Kino AI | Concept Fall 2026'
AI-First Metadata & Multicam Browsing Modes for Filmakers
The Brief
What's the experience of clicking a video and seeing that there are shots of the same scenes, from different angles?
Videos in Kino should have “exotic” metadata fields, and ones that allow for more interesting, interactive UI than simply displaying a string. Specifically, what does a Multicam View look like? How do we access the full page version of this view?
Keeping in mind these constraints
1.
There would be at most 10 shots corresponding to one scene.
2.
Some version of this view must exist in the Kino Inspector (RHS panel) as well as its own page
3.
A file’s name and its path can be very long
Context
Today, filmmakers don’t start editing until Kino helps them make sense of their footage
Kino AI, backed by YCombinator and AI Grant, is an AI video assistant that helps editors search footage precisely and log clips with natural-language descriptions. The platform already excels at precise search across transcripts, descriptions, and people detection—but faced a critical challenge when dealing with multicam shoots. This 1-week exploratory design was my attempt at tackling this.
The status quo - Kino's current metadata viewer in the inspector on the RHS, as well as the job row itself.
Solutions
A novel way to navigate through camera footage
Nodes: Relationship-focused navigation
Understand how footage relates—story structure, alternate angles, B-roll connections, reaction shots.
Grid: Comparison-focused navigation
Direct visual comparison and simultaneous playback
Spatial angle map view
Visualizes the physical setup and spatial relationships of cameras
Explorations
Researching interaction patterns: what works, what doesn’t
I studied how other video/photo editing products handle metadata - collecting standout interaction patterns, common pitfalls to avoid, and “delightful but useful” ideas worth borrowing. I broke down why each pattern works, where it breaks at scale, and how to adapt the best ideas to constraints and user goals.
Creating a system that works
Editors need to think about multicam footage in distinctly different ways depending on their current task.
When building the stories…
They think in relationships: "What B-roll supports this interview?" "Where's the reaction shot?"
When selecting the best take…
They think in comparisons: "Which angle has better framing?" "Is camera 2 or 3 better here?"
With this understanding, I use ChatPRD and GPT to rapidly prototype the ideas I have, touching all touchpoints of the interface.
Where I landed
AI as an editing companion
The RHS turns AI into a practical editing assistant—auto-scoring each angle (overall, audio, stabilization) so you can triage footage fast and pick the strongest shots before editing.
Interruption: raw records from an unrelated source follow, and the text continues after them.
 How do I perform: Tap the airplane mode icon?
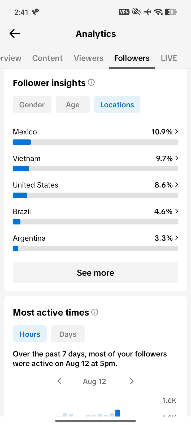pyautogui.click(x=147, y=12)
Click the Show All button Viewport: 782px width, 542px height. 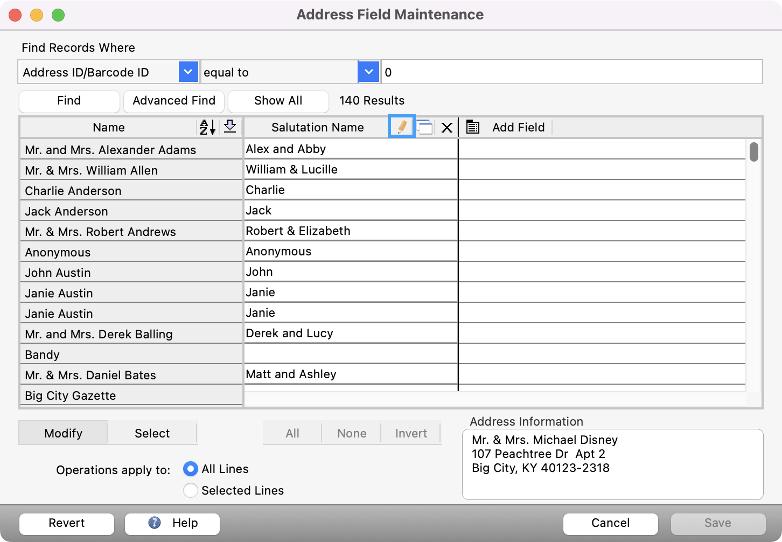tap(278, 101)
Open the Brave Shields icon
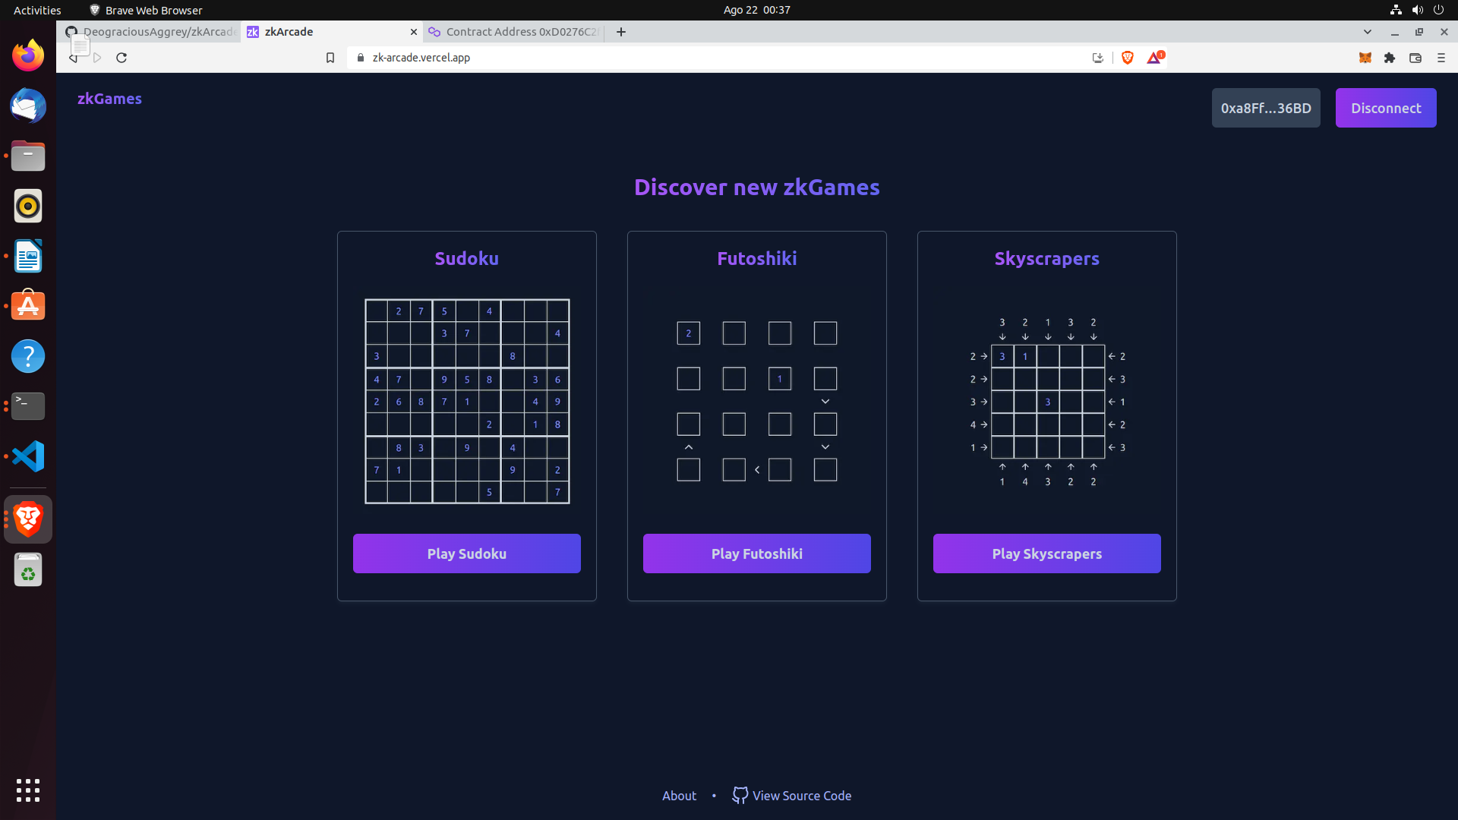 pyautogui.click(x=1127, y=58)
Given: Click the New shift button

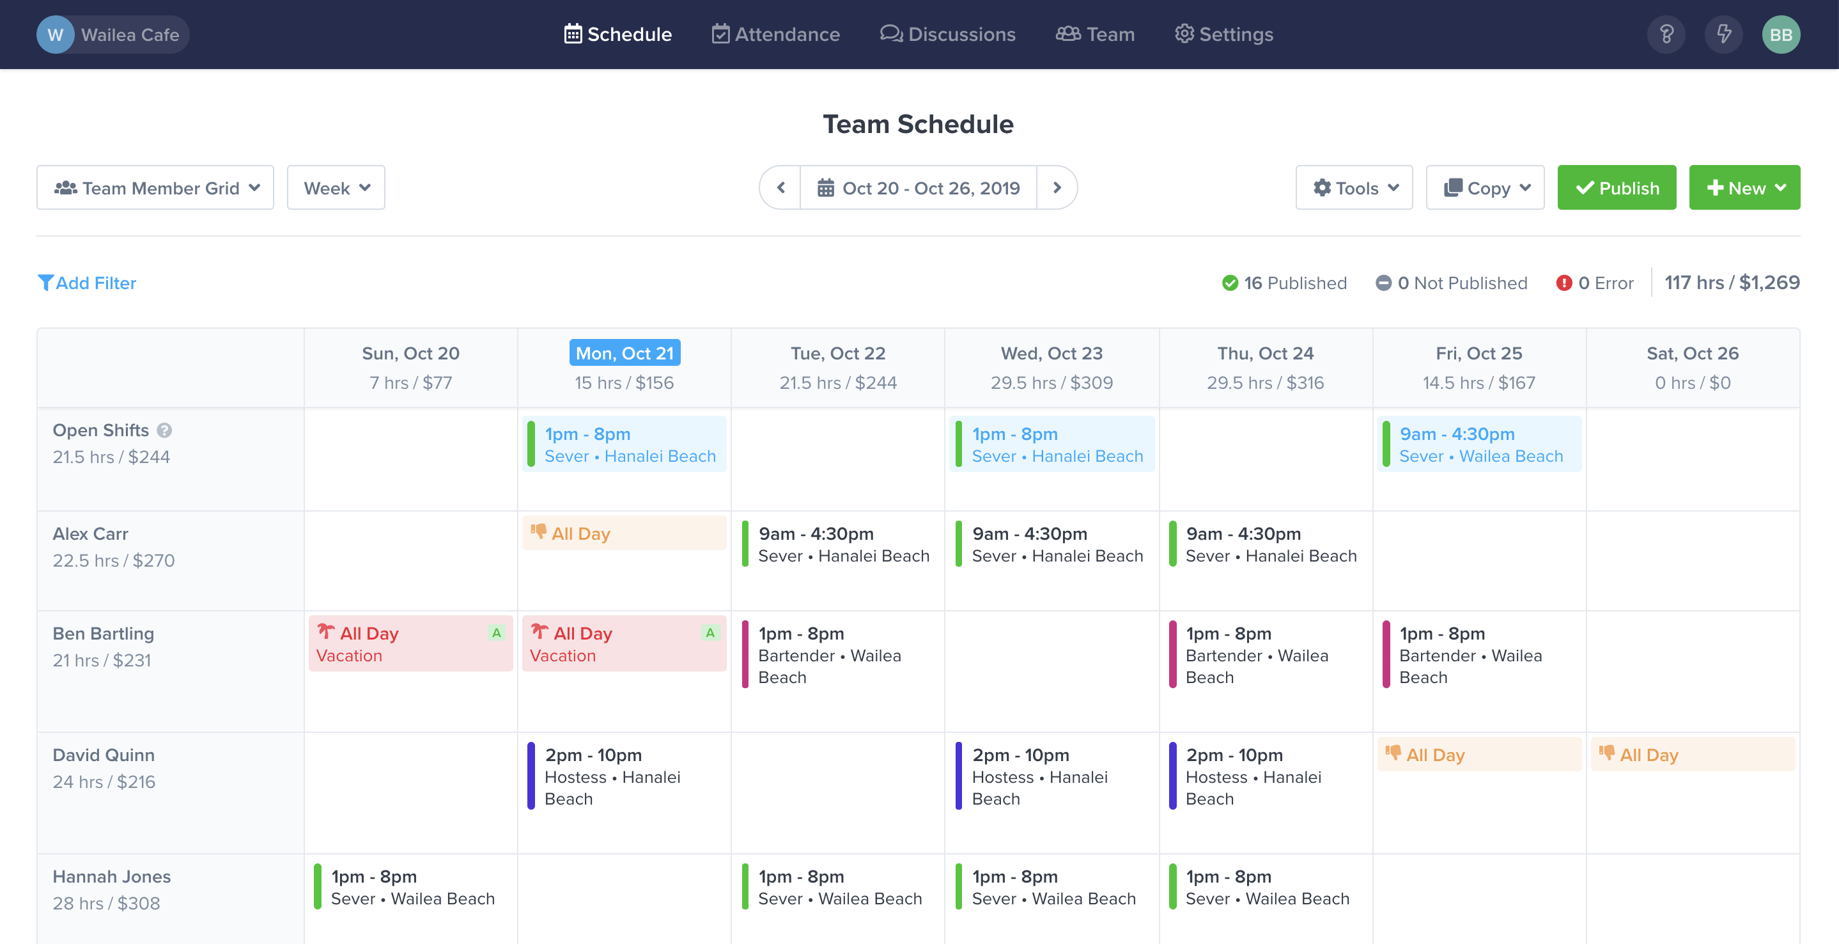Looking at the screenshot, I should click(1745, 187).
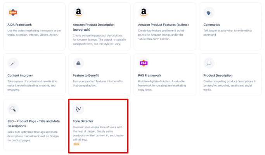Open the Tone Detector description text
The height and width of the screenshot is (155, 265).
click(98, 133)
Search by semantics - AI labels scene details and subjects across angles, so you can jump to the right moment, verify context, and build selects without scrubbing.
Understanding and comparing media
Mirrors how professional multicam monitors work in live production, but enhanced with AI metadata overlays that would be impossible in hardware.
Building narratives
Makes the invisible visible—instead of editors mentally tracking relationships across dozens of clips, the system visualizes them
What would want to I explore next
✦ Automated Angle Selection Given the rich AI metadata (composition, emotion, audio quality), could the system suggest "best angle" for each moment based on editorial intent? For example: "Select most emotionally expressive angles for this scene."
✦ Cross-Project Learning If the system learns which metadata correlates with user selection patterns (e.g., "this editor always picks the widest stable shot"), could it surface those preferences proactively in new projects?
✦ Collaborative Validation In team environments, how might multiple editors validate metadata together? Could high-confidence validations from one trusted user propagate to similar clips?